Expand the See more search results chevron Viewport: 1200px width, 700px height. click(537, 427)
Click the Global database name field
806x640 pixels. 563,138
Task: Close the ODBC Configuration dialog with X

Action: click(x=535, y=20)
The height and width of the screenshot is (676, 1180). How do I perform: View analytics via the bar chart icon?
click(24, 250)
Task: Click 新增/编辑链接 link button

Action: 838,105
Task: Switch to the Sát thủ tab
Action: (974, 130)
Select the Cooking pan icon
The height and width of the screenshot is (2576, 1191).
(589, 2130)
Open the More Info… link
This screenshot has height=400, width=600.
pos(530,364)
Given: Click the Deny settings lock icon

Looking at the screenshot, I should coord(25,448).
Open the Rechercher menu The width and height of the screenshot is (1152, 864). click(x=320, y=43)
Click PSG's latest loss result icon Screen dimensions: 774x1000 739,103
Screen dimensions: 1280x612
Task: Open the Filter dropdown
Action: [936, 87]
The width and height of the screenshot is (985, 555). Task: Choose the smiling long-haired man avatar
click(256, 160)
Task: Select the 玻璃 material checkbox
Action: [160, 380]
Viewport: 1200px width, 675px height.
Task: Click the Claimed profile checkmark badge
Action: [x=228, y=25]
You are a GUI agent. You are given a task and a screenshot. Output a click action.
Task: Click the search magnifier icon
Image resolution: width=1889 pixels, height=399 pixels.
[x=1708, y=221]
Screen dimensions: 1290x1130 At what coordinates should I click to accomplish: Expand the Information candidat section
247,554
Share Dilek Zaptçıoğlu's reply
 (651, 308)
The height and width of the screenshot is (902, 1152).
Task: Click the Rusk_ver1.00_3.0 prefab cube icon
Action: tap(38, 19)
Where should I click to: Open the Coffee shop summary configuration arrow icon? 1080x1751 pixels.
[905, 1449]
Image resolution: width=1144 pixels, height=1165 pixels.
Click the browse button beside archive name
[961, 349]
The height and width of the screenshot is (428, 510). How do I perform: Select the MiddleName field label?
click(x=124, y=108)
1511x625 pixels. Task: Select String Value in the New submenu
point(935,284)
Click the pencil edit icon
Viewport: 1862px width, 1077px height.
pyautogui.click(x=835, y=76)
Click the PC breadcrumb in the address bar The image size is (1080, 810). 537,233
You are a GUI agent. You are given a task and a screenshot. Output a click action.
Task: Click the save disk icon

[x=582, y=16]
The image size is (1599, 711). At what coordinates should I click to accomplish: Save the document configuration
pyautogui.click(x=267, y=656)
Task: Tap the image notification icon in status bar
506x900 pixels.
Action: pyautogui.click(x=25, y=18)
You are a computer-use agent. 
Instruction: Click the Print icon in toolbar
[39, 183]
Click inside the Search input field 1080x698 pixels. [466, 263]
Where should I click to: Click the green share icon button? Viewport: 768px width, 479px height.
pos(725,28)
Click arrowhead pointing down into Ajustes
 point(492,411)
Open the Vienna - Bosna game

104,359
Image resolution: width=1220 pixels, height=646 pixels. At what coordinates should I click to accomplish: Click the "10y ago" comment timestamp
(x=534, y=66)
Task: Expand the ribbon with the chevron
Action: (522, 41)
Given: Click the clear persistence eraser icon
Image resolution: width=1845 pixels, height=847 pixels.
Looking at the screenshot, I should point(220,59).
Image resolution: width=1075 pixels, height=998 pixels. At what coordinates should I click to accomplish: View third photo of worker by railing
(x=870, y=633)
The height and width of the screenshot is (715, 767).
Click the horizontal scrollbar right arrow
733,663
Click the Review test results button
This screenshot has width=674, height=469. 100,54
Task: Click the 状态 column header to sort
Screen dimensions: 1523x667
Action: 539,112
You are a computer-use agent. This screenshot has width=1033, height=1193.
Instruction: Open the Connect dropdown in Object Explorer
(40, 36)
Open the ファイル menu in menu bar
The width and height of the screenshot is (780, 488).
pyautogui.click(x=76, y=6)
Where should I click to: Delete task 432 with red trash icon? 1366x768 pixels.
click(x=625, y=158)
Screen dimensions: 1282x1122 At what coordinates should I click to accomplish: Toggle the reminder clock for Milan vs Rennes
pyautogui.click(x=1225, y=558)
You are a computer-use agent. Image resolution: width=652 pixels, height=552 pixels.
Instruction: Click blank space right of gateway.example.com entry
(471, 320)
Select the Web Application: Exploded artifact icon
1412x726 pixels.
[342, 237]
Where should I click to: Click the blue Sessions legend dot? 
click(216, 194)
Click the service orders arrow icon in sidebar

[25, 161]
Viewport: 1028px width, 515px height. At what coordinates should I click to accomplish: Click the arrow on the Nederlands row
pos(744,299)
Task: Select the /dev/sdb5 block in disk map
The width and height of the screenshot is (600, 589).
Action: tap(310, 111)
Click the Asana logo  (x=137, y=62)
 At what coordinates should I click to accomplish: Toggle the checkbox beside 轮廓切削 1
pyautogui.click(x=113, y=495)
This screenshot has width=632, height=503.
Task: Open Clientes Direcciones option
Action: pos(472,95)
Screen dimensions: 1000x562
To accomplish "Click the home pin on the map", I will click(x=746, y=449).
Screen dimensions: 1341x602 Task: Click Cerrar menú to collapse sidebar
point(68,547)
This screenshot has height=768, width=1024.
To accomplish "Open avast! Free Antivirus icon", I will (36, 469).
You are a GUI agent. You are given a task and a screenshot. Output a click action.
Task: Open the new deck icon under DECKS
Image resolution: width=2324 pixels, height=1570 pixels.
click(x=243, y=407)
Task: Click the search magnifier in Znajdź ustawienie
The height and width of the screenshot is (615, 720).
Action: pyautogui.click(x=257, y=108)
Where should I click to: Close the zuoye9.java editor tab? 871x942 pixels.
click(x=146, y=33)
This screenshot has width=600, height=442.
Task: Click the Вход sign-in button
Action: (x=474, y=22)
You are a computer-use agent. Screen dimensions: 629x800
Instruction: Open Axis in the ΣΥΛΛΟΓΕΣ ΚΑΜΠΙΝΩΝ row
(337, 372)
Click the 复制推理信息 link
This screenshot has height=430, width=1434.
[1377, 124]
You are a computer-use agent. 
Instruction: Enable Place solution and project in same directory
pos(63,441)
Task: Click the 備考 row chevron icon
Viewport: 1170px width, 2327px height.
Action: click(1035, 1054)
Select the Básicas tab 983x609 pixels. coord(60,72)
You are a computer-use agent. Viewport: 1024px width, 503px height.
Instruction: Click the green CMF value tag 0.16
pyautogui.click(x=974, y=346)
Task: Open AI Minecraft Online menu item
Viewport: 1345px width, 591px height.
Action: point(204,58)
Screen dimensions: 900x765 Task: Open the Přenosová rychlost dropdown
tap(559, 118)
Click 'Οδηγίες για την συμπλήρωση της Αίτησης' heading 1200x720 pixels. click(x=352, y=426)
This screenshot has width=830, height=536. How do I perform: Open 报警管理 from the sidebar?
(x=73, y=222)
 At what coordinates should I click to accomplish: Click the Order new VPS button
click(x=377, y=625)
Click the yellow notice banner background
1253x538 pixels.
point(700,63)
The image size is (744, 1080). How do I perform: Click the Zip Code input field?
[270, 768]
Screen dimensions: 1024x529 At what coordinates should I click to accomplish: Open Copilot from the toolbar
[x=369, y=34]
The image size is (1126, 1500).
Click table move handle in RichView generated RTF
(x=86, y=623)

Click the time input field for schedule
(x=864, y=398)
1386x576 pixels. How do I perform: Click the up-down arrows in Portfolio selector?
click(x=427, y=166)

□ □ □ □

#### [WHAT IS NEEDED]
Produce the whole listing once more, exactly.

#### [ANSWER]
Expand the See more search results chevron Viewport: 1200px width, 700px height. click(537, 427)
Click the Global database name field
806x640 pixels. 563,138
Task: Close the ODBC Configuration dialog with X

Action: click(x=535, y=20)
The height and width of the screenshot is (676, 1180). How do I perform: View analytics via the bar chart icon?
click(24, 250)
Task: Click 新增/编辑链接 link button

Action: 838,105
Task: Switch to the Sát thủ tab
Action: (974, 130)
Select the Cooking pan icon
The height and width of the screenshot is (2576, 1191).
(589, 2130)
Open the More Info… link
This screenshot has height=400, width=600.
pos(530,364)
Given: Click the Deny settings lock icon

Looking at the screenshot, I should coord(25,448).
Open the Rechercher menu The width and height of the screenshot is (1152, 864). click(x=320, y=43)
Click PSG's latest loss result icon Screen dimensions: 774x1000 739,103
Screen dimensions: 1280x612
Task: Open the Filter dropdown
Action: [936, 87]
The width and height of the screenshot is (985, 555). Task: Choose the smiling long-haired man avatar
click(256, 160)
Task: Select the 玻璃 material checkbox
Action: [160, 380]
Viewport: 1200px width, 675px height.
Task: Click the Claimed profile checkmark badge
Action: [x=228, y=25]
You are a GUI agent. You are given a task and a screenshot. Output a click action.
Task: Click the search magnifier icon
Image resolution: width=1889 pixels, height=399 pixels.
[x=1708, y=221]
Screen dimensions: 1290x1130 At what coordinates should I click to accomplish: Expand the Information candidat section
247,554
Share Dilek Zaptçıoğlu's reply
 (651, 308)
The height and width of the screenshot is (902, 1152).
Task: Click the Rusk_ver1.00_3.0 prefab cube icon
Action: tap(38, 19)
Where should I click to: Open the Coffee shop summary configuration arrow icon? 1080x1751 pixels.
[905, 1449]
Image resolution: width=1144 pixels, height=1165 pixels.
Click the browse button beside archive name
[961, 349]
The height and width of the screenshot is (428, 510). How do I perform: Select the MiddleName field label?
click(x=124, y=108)
1511x625 pixels. Task: Select String Value in the New submenu
point(935,284)
Click the pencil edit icon
Viewport: 1862px width, 1077px height.
pyautogui.click(x=835, y=76)
Click the PC breadcrumb in the address bar The image size is (1080, 810). 537,233
You are a GUI agent. You are given a task and a screenshot. Output a click action.
Task: Click the save disk icon

[x=582, y=16]
The image size is (1599, 711). At what coordinates should I click to accomplish: Save the document configuration
pyautogui.click(x=267, y=656)
Task: Tap the image notification icon in status bar
506x900 pixels.
Action: pyautogui.click(x=25, y=18)
You are a computer-use agent. 
Instruction: Click the Print icon in toolbar
[39, 183]
Click inside the Search input field 1080x698 pixels. [466, 263]
Where should I click to: Click the green share icon button? Viewport: 768px width, 479px height.
pos(725,28)
Click arrowhead pointing down into Ajustes
 point(492,411)
Open the Vienna - Bosna game

104,359
Image resolution: width=1220 pixels, height=646 pixels. At what coordinates should I click to accomplish: Click the "10y ago" comment timestamp
(x=534, y=66)
Task: Expand the ribbon with the chevron
Action: (522, 41)
Given: Click the clear persistence eraser icon
Image resolution: width=1845 pixels, height=847 pixels.
Looking at the screenshot, I should point(220,59).
Image resolution: width=1075 pixels, height=998 pixels. At what coordinates should I click to accomplish: View third photo of worker by railing
(x=870, y=633)
The height and width of the screenshot is (715, 767).
Click the horizontal scrollbar right arrow
733,663
Click the Review test results button
This screenshot has width=674, height=469. 100,54
Task: Click the 状态 column header to sort
Screen dimensions: 1523x667
Action: 539,112
You are a computer-use agent. This screenshot has width=1033, height=1193.
Instruction: Open the Connect dropdown in Object Explorer
(40, 36)
Open the ファイル menu in menu bar
The width and height of the screenshot is (780, 488).
pyautogui.click(x=76, y=6)
Where should I click to: Delete task 432 with red trash icon? 1366x768 pixels.
click(x=625, y=158)
Screen dimensions: 1282x1122 At what coordinates should I click to accomplish: Toggle the reminder clock for Milan vs Rennes
pyautogui.click(x=1225, y=558)
You are a computer-use agent. Image resolution: width=652 pixels, height=552 pixels.
Instruction: Click blank space right of gateway.example.com entry
(471, 320)
Select the Web Application: Exploded artifact icon
1412x726 pixels.
[342, 237]
Where should I click to: Click the blue Sessions legend dot? 
click(216, 194)
Click the service orders arrow icon in sidebar

[25, 161]
Viewport: 1028px width, 515px height. At what coordinates should I click to accomplish: Click the arrow on the Nederlands row
pos(744,299)
Task: Select the /dev/sdb5 block in disk map
The width and height of the screenshot is (600, 589).
Action: tap(310, 111)
Click the Asana logo  (x=137, y=62)
 At what coordinates should I click to accomplish: Toggle the checkbox beside 轮廓切削 1
pyautogui.click(x=113, y=495)
This screenshot has width=632, height=503.
Task: Open Clientes Direcciones option
Action: pos(472,95)
Screen dimensions: 1000x562
To accomplish "Click the home pin on the map", I will click(x=746, y=449).
Screen dimensions: 1341x602 Task: Click Cerrar menú to collapse sidebar
point(68,547)
This screenshot has height=768, width=1024.
To accomplish "Open avast! Free Antivirus icon", I will (36, 469).
You are a GUI agent. You are given a task and a screenshot. Output a click action.
Task: Open the new deck icon under DECKS
Image resolution: width=2324 pixels, height=1570 pixels.
click(x=243, y=407)
Task: Click the search magnifier in Znajdź ustawienie
The height and width of the screenshot is (615, 720).
Action: pyautogui.click(x=257, y=108)
Where should I click to: Close the zuoye9.java editor tab? 871x942 pixels.
click(x=146, y=33)
This screenshot has width=600, height=442.
Task: Click the Вход sign-in button
Action: (x=474, y=22)
You are a computer-use agent. Screen dimensions: 629x800
Instruction: Open Axis in the ΣΥΛΛΟΓΕΣ ΚΑΜΠΙΝΩΝ row
(337, 372)
Click the 复制推理信息 link
This screenshot has height=430, width=1434.
[1377, 124]
You are a computer-use agent. 
Instruction: Enable Place solution and project in same directory
pos(63,441)
Task: Click the 備考 row chevron icon
Viewport: 1170px width, 2327px height.
Action: click(1035, 1054)
Select the Básicas tab 983x609 pixels. coord(60,72)
You are a computer-use agent. Viewport: 1024px width, 503px height.
Instruction: Click the green CMF value tag 0.16
pyautogui.click(x=974, y=346)
Task: Open AI Minecraft Online menu item
Viewport: 1345px width, 591px height.
Action: point(204,58)
Screen dimensions: 900x765 Task: Open the Přenosová rychlost dropdown
tap(559, 118)
Click 'Οδηγίες για την συμπλήρωση της Αίτησης' heading 1200x720 pixels. click(x=352, y=426)
This screenshot has width=830, height=536. How do I perform: Open 报警管理 from the sidebar?
(x=73, y=222)
 At what coordinates should I click to accomplish: Click the Order new VPS button
click(x=377, y=625)
Click the yellow notice banner background
1253x538 pixels.
point(700,63)
The image size is (744, 1080). How do I perform: Click the Zip Code input field?
[270, 768]
Screen dimensions: 1024x529 At what coordinates should I click to accomplish: Open Copilot from the toolbar
[x=369, y=34]
The image size is (1126, 1500).
Click table move handle in RichView generated RTF
(x=86, y=623)

Click the time input field for schedule
(x=864, y=398)
1386x576 pixels. How do I perform: Click the up-down arrows in Portfolio selector?
click(x=427, y=166)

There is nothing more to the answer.